Koranforscher aus aller Welt streiten: Darf der Koran von Muslimen historisch-kritisch gelesen werden?
Auftakt des Roundtable Qurʾanic Studies
„Gläubige begreifen die Religion im Allgemeinen als etwas Heiliges oder Sakrales, etwas stets Gleichbleibendes, man kann mit ihnen nicht über den Wandel oder die Entwicklung religiösen Wissens sprechen. Sie klammern sich an die Idee der Unveränderlichkeit.“
Zitiert nach: BENZINE, Rachid: Islam und Moderne. Die neuen Denker, Berlin 2004, S. 56.
Dieses Zitat stammt von dem iranischen Philosophen Abdolkarim Soroush und es drückt sehr deutlich das Dilemma aus, in dem die islamische Koranexegese seit mehreren Jahrhunderten, aber auch die muslimischen Gemeinden sowie die Mehrheitsgesellschaft stecken: die Stagnation des Textverständnisses des Koran und damit einhergehend eine rein literalistische Lesart des heiliges Buches der Muslime. Der Koran wird in der Regel als das ewige Wort Gottes erachtet, dass Gott monologisch, also unabhängig von einem bestimmten historischen Kontext verkündet habe und somit eine Ansammlung an ahistorischen Anweisungen beinhalte. Dadurch wird der Text aus der Historie gerissen und verliert jeglichen kontextuellen Bezug. Die Problematik, die sich daraus ergibt, ist, dass keine Aktualisierung des Textverständnisses stattfindet, die den Text in die Lebenswirklichkeit der Gläubigen holt, sondern oftmals eine Diskrepanz zwischen Textverständnis und Lebenswirklichkeit entsteht, die für viele Konflikte sorgt. Ein aktuelles Beispiel stellt die Debatte rund um die Entscheidung des tunesischen Kabinetts dar, den Frauen nun den gleichen Anteil bezüglich des Erbes wie den Männern zu gewähren, also abweichend vom Wortlaut des Koran, der den Frauen lediglich die Hälfte zuspricht (vgl. Koran 4:11). Viele islamische Gelehrte, besonders aus der ägyptischen al-Azhar haben ihre Empörung darüber zum Ausdruck gebracht und beharren auf dem Wortlaut des Koran und seinen in ihren Augen zeitlosen Anordnungen. Jede Abweichung vom Wortlaut des Koran sei eine Verfälschung von Gottes Wort.
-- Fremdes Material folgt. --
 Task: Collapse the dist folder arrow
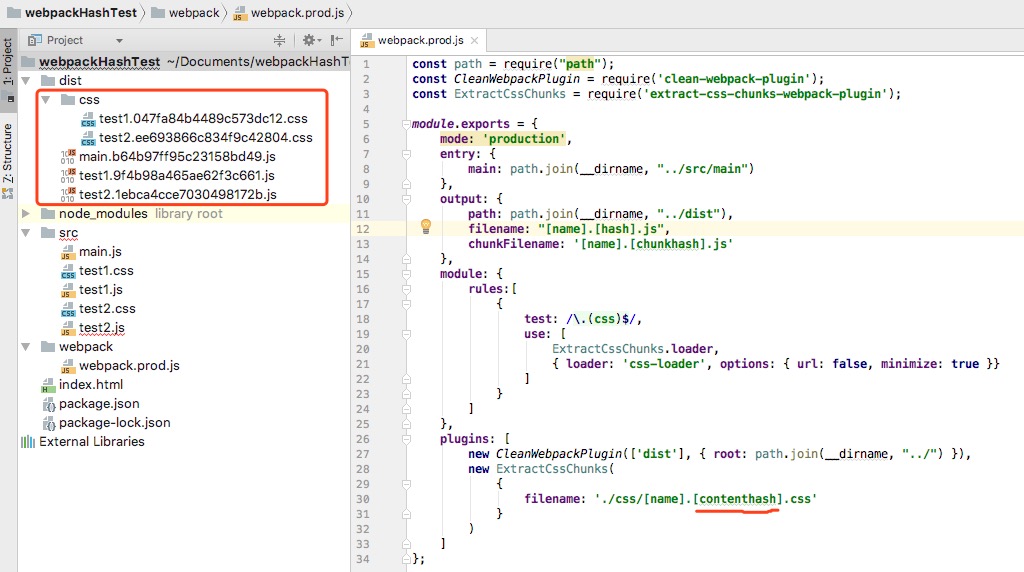(27, 80)
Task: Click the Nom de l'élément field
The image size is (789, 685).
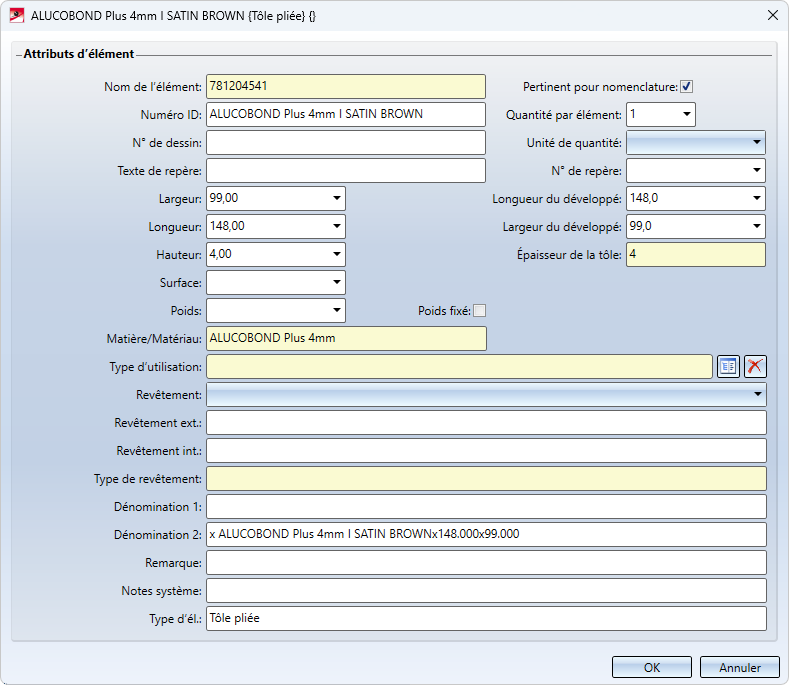Action: [345, 87]
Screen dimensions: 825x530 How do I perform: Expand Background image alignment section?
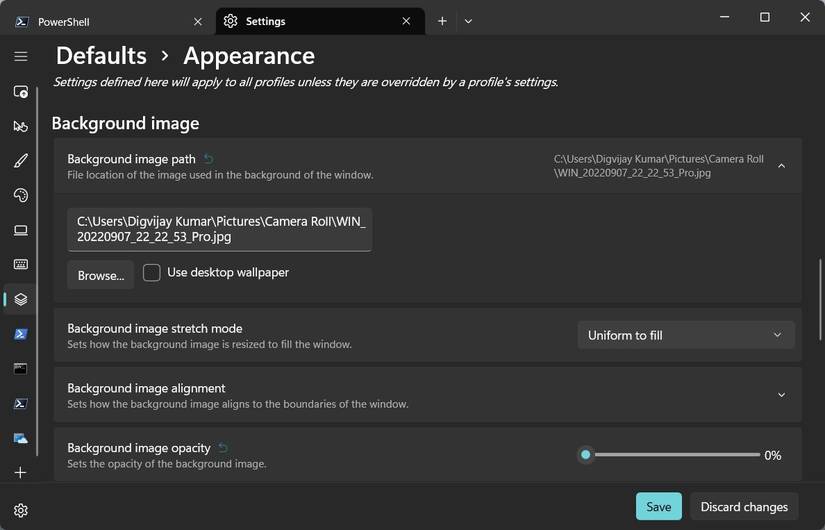pos(781,395)
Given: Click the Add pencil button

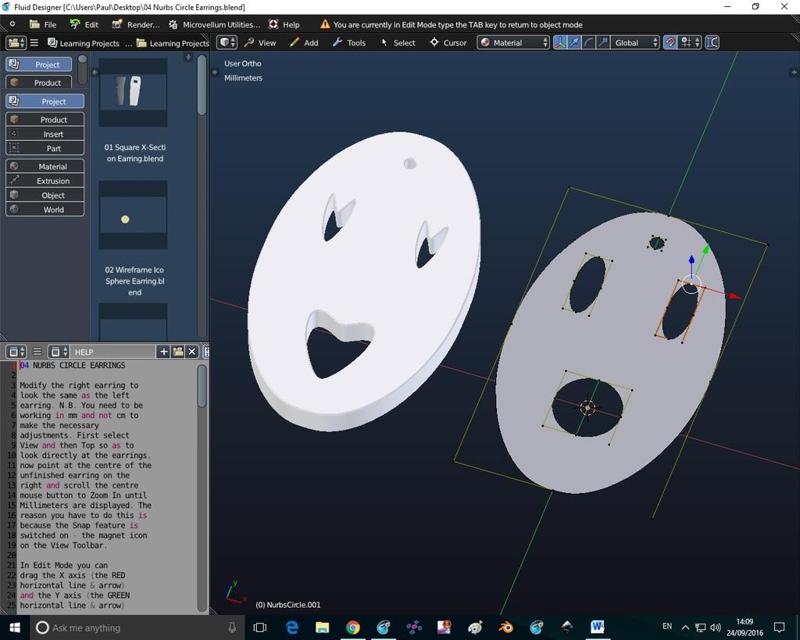Looking at the screenshot, I should (303, 43).
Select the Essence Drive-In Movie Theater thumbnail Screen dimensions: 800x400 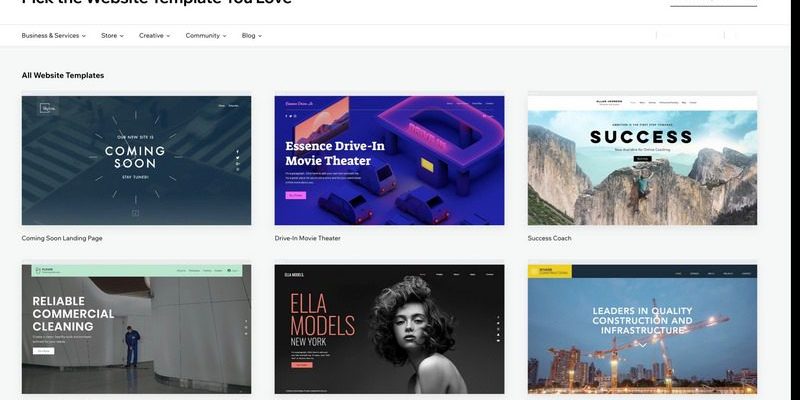[x=389, y=160]
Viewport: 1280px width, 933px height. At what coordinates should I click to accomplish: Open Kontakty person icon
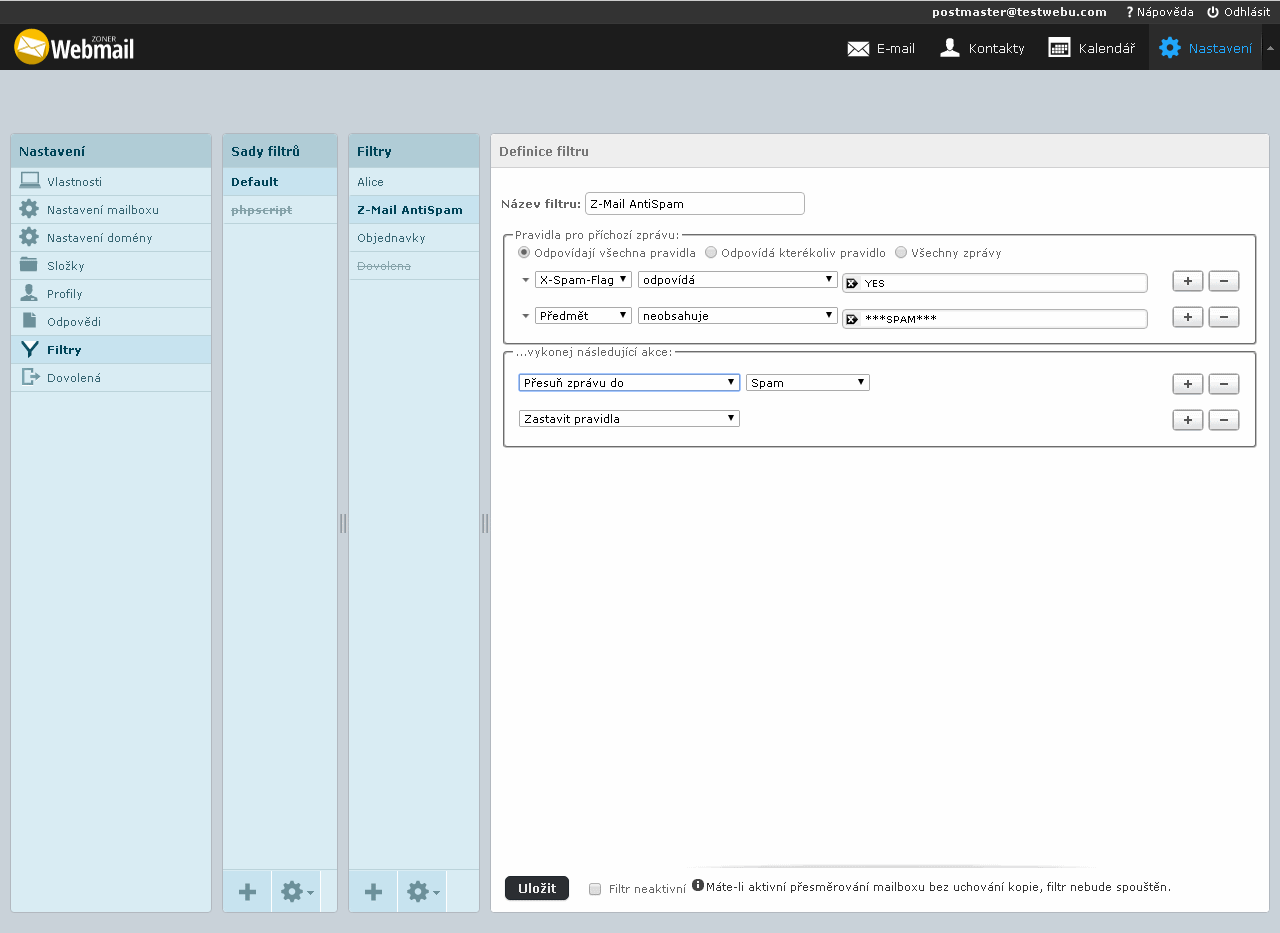[x=950, y=48]

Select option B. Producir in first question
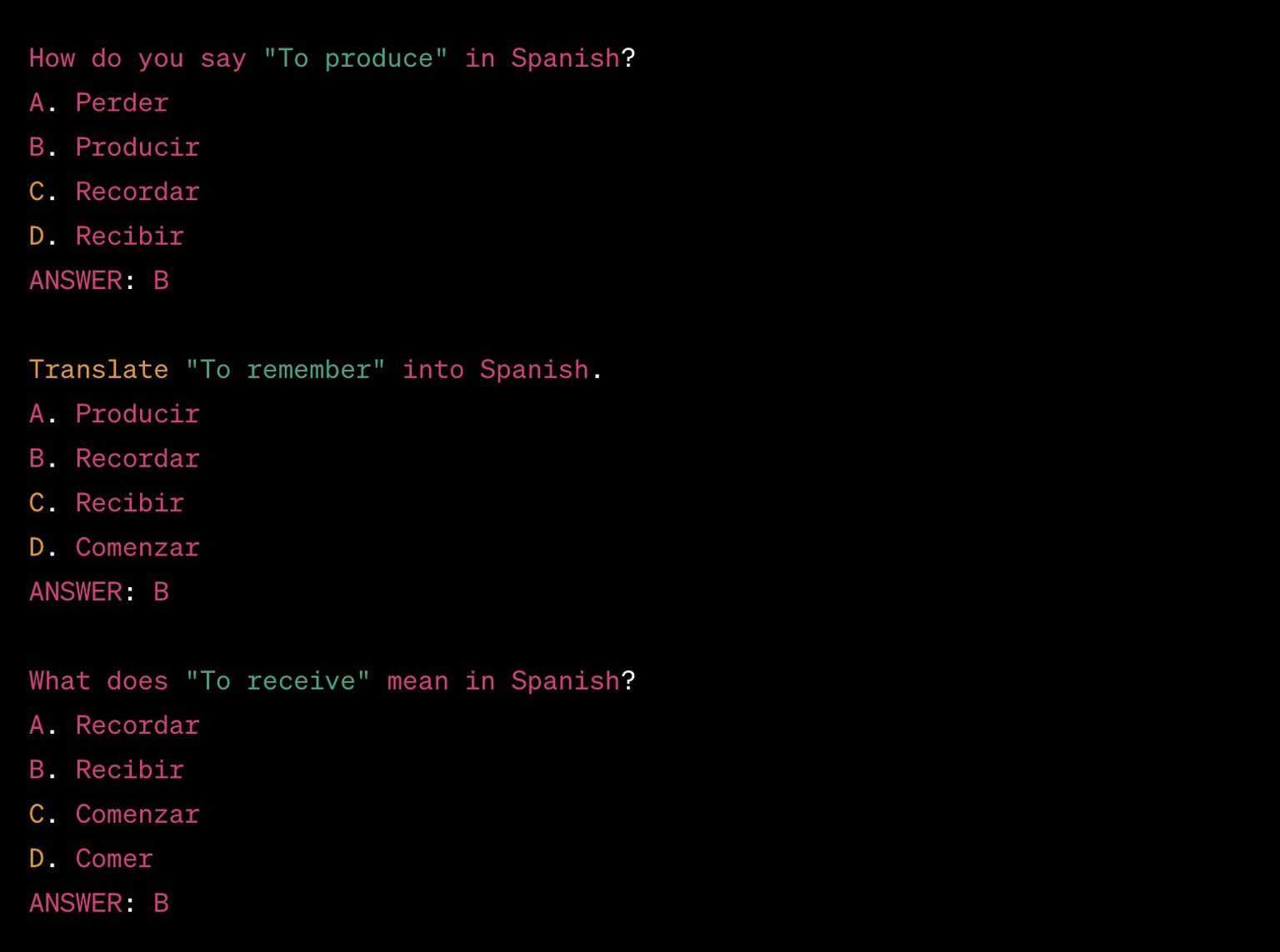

Nun haben bereits im 20. Jahrhundert eine ganze Reihe muslimischer Denker, wie Muhammad Khalafallah, Fazlur Rahman, Nasr Hamed Abu Zaid und Muhammad Arkoun, auf die Problematik einer literalistischen Lesart hingewiesen und für ein neues Verständnis sowie einen historisch-kritischen Zugang zum Text plädiert. So sei der Koran zwar dem Propheten Mohammed über waḥy (dt. Inspiration) eingegeben worden, allerdings sei die sprachliche Form des Textes in der Zeit und in menschlicher Form von Gott erschaffen worden. Die Verkündigung des Koran ist in einem Zeitraum von ca. 23 Jahren durch den Propheten mündlich an seine Zeitgenossen erfolgt, wobei das Lebensumfeld des Propheten, also die kulturelle und historische Dimension der Sprache sowie die Erlebnisse und Erfahrungen des Propheten und seiner Zeitgenossen konstitutiv für die Entstehung des Textes waren und sich in ihm widerspiegeln. Die Offenbarung erhält damit nach dem Koranwissenschaftler Nasr Hamid Abu Zaid einen dialogischen und kommunikativen Charakter. Diese Dialogizität des Koran zeigt sich zum einen an seinem polyphonen Charakter, zum anderen an den im Koran enthaltenen gesellschaftlichen, theologischen und politischen Debatten sowie dem Anknüpfen an das kollektive Bewusstsein der Zeitgenossen des Propheten. Daher beschreibt ihn Abu Zaid auch als „Gottes Menschenwort“. Da der Koran somit unweigerlich an den historischen Kontext gebunden ist und zudem ein literarischer Text ist, scheint ein historisch-kritischer Zugang zum Text nur logisch.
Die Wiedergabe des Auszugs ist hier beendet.